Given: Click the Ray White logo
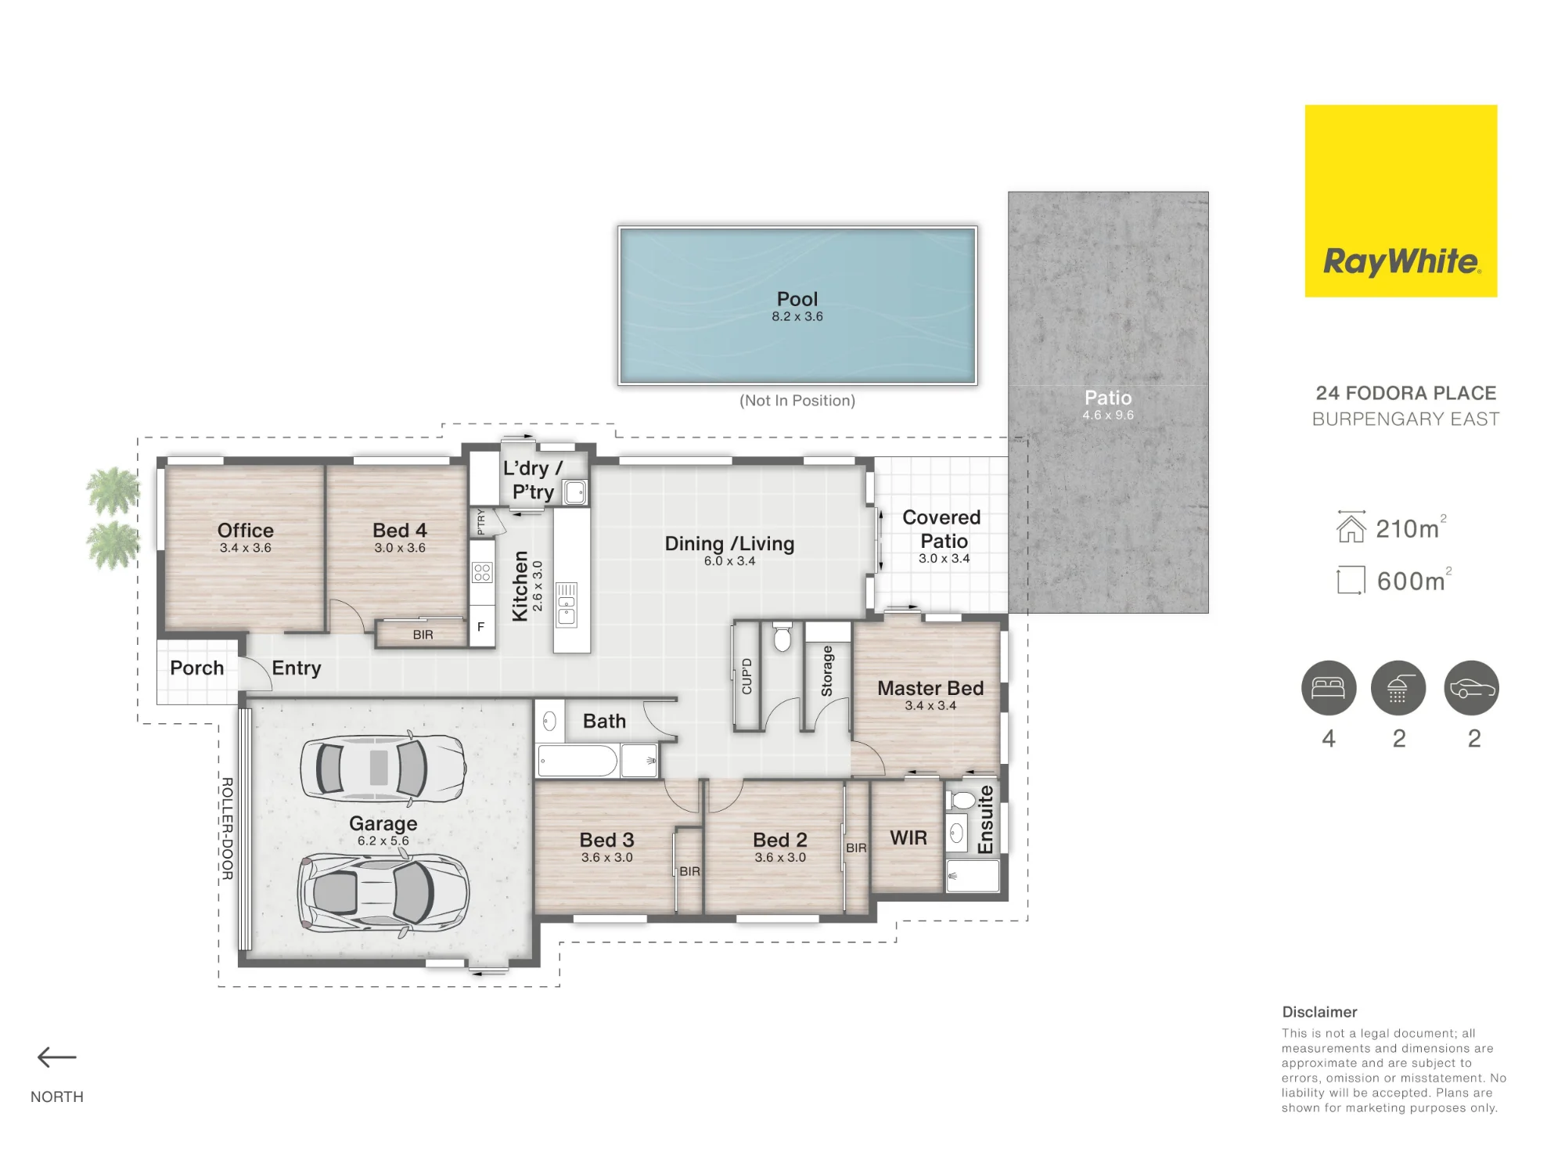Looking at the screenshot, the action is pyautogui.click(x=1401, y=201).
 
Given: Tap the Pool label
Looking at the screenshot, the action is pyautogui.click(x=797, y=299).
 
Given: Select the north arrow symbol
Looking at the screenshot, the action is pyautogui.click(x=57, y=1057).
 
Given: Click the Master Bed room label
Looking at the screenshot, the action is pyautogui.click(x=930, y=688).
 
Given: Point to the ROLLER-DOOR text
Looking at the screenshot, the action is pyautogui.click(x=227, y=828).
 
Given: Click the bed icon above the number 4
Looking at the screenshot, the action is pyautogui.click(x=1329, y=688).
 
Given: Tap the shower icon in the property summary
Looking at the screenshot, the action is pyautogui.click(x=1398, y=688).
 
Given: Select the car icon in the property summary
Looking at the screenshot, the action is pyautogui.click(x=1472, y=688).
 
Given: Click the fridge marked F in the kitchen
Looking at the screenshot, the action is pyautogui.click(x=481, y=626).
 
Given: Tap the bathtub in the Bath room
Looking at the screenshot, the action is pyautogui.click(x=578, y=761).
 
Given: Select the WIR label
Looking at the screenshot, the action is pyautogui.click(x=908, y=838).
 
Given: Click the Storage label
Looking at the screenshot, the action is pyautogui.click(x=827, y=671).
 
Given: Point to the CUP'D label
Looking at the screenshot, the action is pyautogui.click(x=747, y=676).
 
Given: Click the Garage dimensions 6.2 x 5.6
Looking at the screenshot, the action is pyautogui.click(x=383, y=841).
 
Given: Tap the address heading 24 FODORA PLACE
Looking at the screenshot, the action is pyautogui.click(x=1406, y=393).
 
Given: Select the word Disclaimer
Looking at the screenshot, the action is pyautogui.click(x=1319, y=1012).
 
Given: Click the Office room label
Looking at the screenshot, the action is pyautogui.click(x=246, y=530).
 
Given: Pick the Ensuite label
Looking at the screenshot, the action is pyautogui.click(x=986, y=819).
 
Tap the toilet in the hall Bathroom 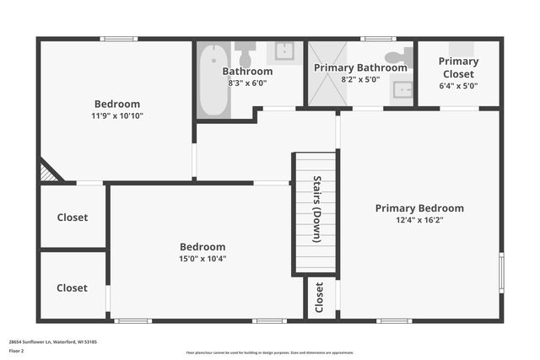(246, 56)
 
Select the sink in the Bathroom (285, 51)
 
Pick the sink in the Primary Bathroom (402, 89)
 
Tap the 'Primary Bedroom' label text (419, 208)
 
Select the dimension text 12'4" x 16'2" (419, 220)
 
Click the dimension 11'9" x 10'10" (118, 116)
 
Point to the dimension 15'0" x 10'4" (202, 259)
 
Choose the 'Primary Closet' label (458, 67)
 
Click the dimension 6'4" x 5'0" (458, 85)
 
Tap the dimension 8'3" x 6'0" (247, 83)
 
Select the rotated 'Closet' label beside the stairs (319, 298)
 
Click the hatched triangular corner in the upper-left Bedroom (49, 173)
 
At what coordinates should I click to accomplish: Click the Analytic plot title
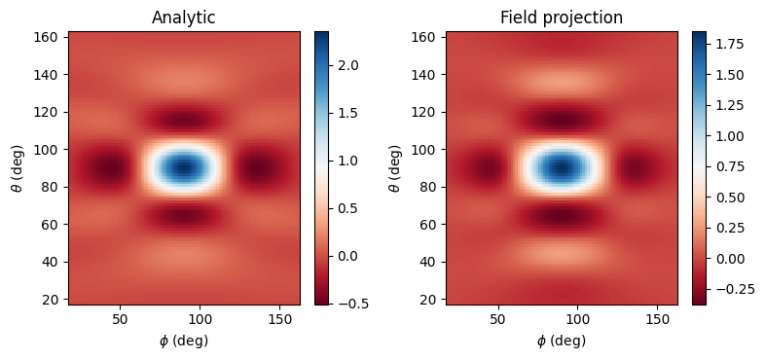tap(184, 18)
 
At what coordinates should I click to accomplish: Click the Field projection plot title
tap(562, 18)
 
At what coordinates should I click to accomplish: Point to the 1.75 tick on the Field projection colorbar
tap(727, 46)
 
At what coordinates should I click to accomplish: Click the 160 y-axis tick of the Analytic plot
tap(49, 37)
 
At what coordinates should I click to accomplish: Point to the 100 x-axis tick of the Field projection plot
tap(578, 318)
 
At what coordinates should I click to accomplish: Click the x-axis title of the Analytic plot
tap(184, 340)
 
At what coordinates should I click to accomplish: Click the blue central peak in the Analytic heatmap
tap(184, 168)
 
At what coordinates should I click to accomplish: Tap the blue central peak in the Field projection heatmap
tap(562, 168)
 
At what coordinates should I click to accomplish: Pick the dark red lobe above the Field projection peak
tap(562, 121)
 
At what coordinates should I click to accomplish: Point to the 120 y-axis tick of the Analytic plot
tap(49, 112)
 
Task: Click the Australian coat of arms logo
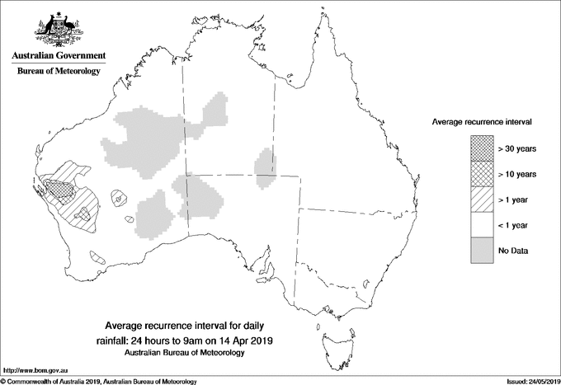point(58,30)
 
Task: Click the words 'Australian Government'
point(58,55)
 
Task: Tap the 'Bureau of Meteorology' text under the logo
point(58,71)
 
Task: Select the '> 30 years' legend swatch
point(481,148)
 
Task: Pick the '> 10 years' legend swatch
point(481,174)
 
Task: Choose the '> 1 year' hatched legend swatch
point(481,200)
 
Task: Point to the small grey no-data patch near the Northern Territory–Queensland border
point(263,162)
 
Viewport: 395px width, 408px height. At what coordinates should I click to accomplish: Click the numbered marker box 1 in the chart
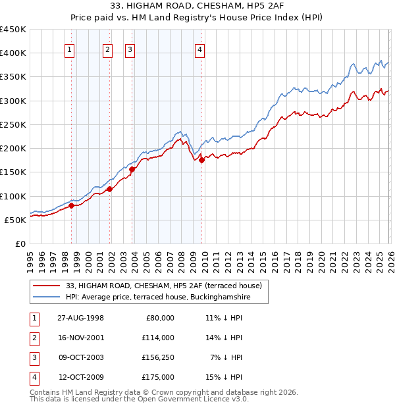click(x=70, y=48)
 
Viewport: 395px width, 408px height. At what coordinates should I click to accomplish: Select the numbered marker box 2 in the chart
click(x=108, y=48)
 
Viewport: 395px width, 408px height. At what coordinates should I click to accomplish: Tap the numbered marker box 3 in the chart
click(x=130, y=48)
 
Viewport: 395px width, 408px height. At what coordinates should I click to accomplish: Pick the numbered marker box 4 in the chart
※ ※ ※
Problem statement - Pull out every line of the entries above that contains the word "peak".

The response -
At what coordinates should I click to accomplish: Click the blue central peak in the Analytic heatmap
At what coordinates should I click to accomplish: Tap the blue central peak in the Field projection heatmap
At what coordinates should I click to accomplish: Pick the dark red lobe above the Field projection peak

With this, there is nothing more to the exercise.